WORK TO DO: In the data below, rewrite the lines from the one with "The image size is (1364, 767)." up to and including the one with "tap(661, 131)", swapping "Normal" for "High" and keeping everything else the same. Return only those lines, without the pictures.

DATASET:

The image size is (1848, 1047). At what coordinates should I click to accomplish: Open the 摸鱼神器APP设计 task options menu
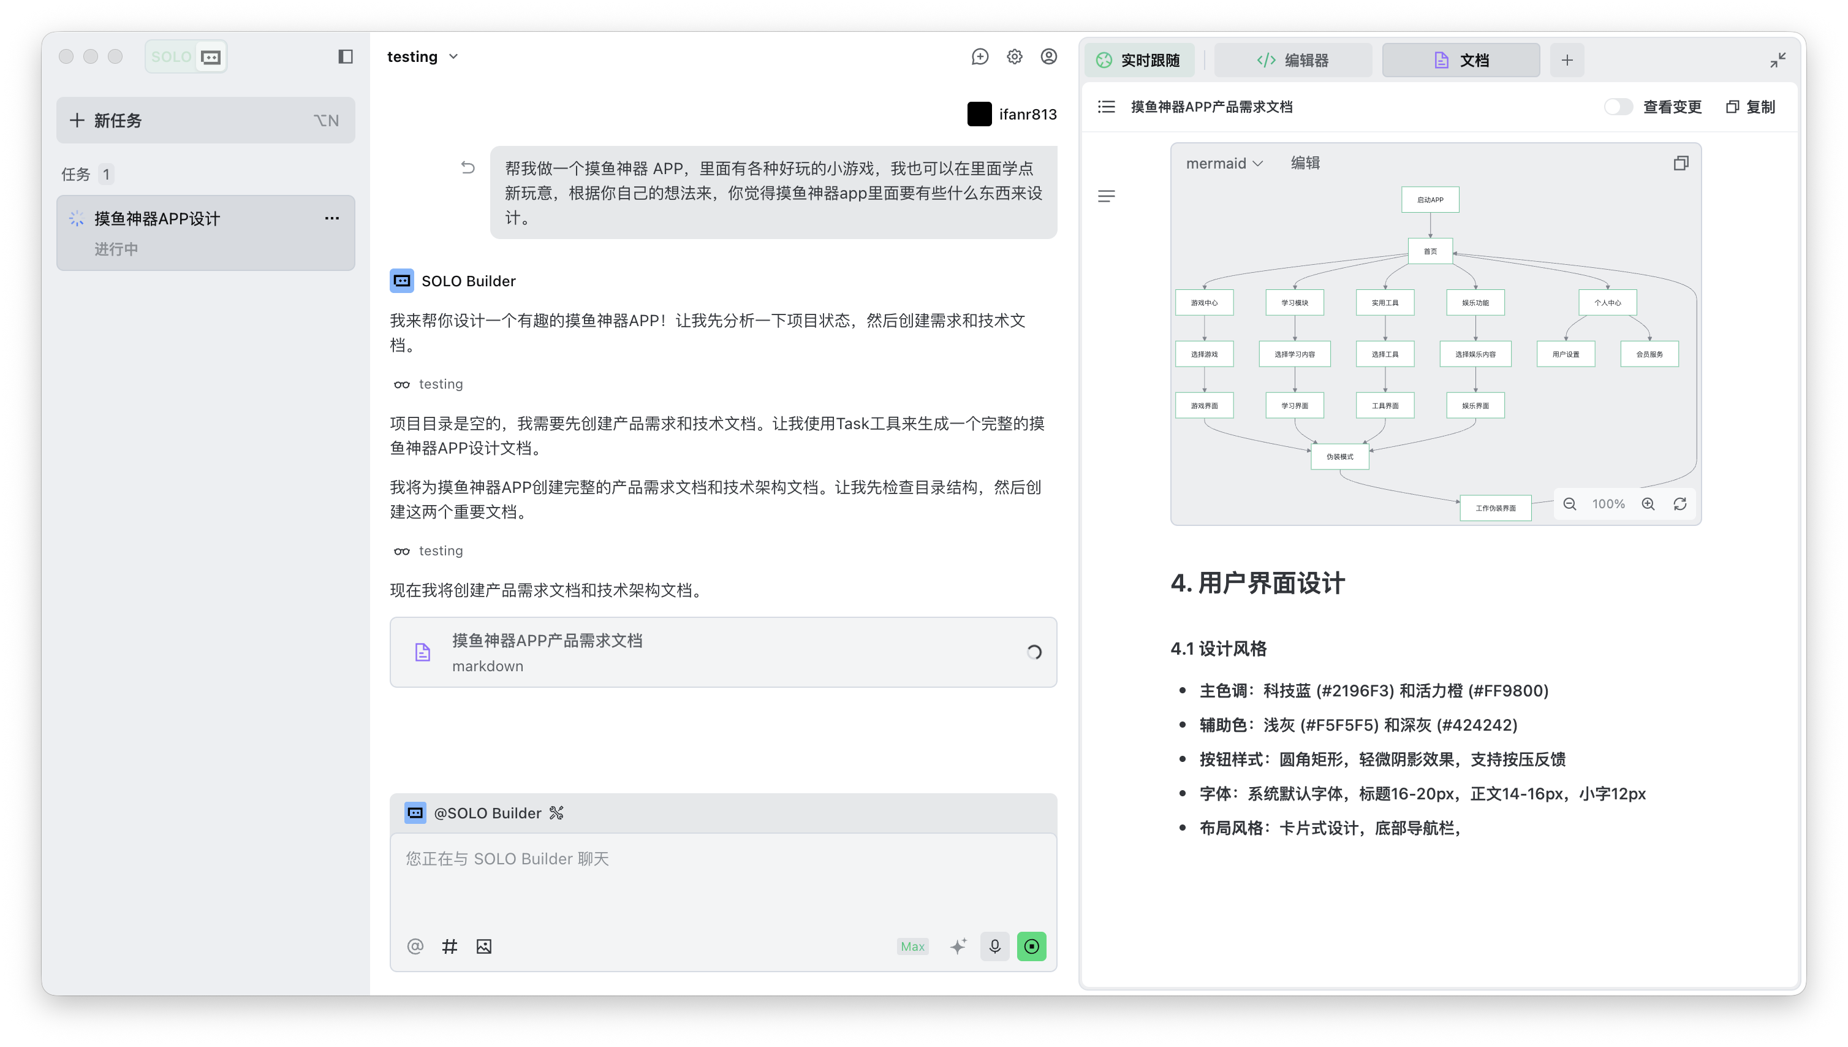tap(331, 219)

* * *

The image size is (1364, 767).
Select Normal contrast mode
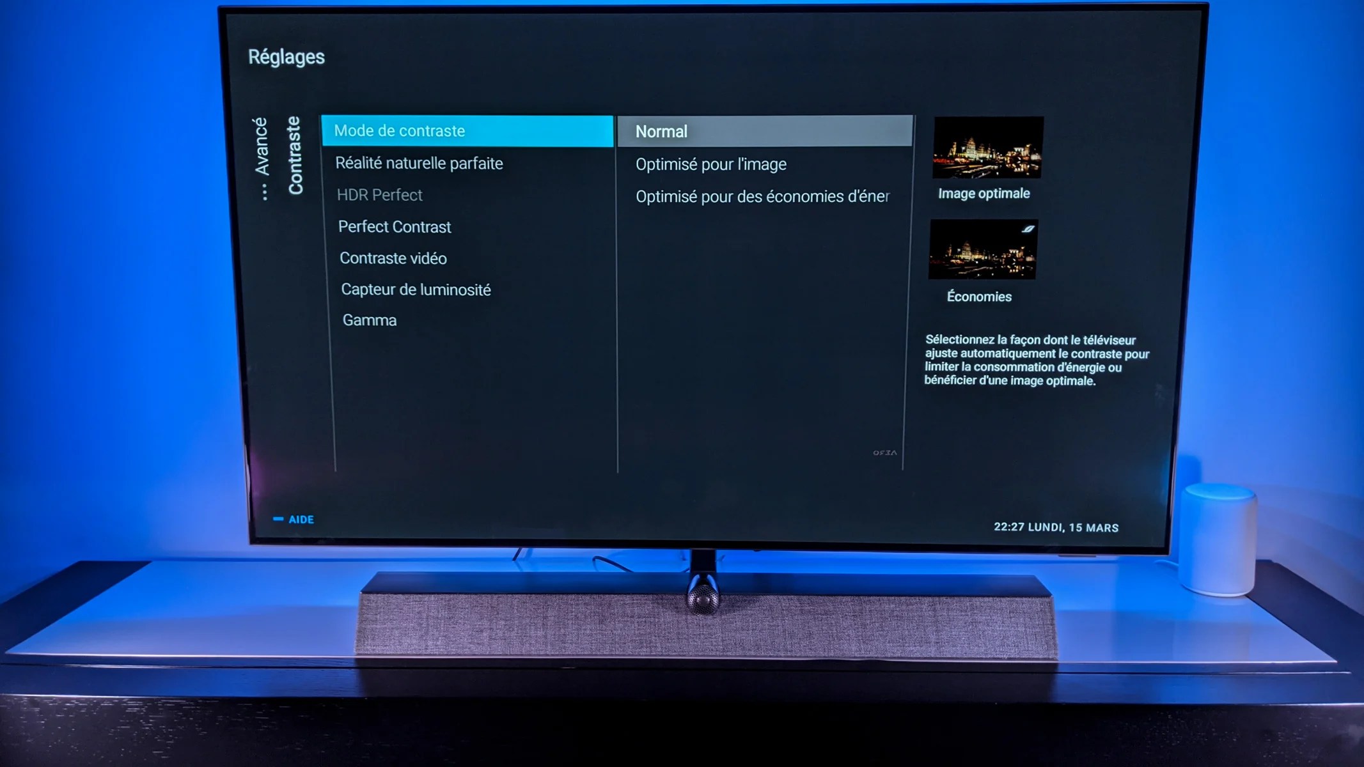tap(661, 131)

--

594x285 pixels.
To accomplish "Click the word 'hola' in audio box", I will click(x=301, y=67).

SOLVED EXERCISE:
The image size is (1364, 767).
Select High contrast mode
tap(661, 131)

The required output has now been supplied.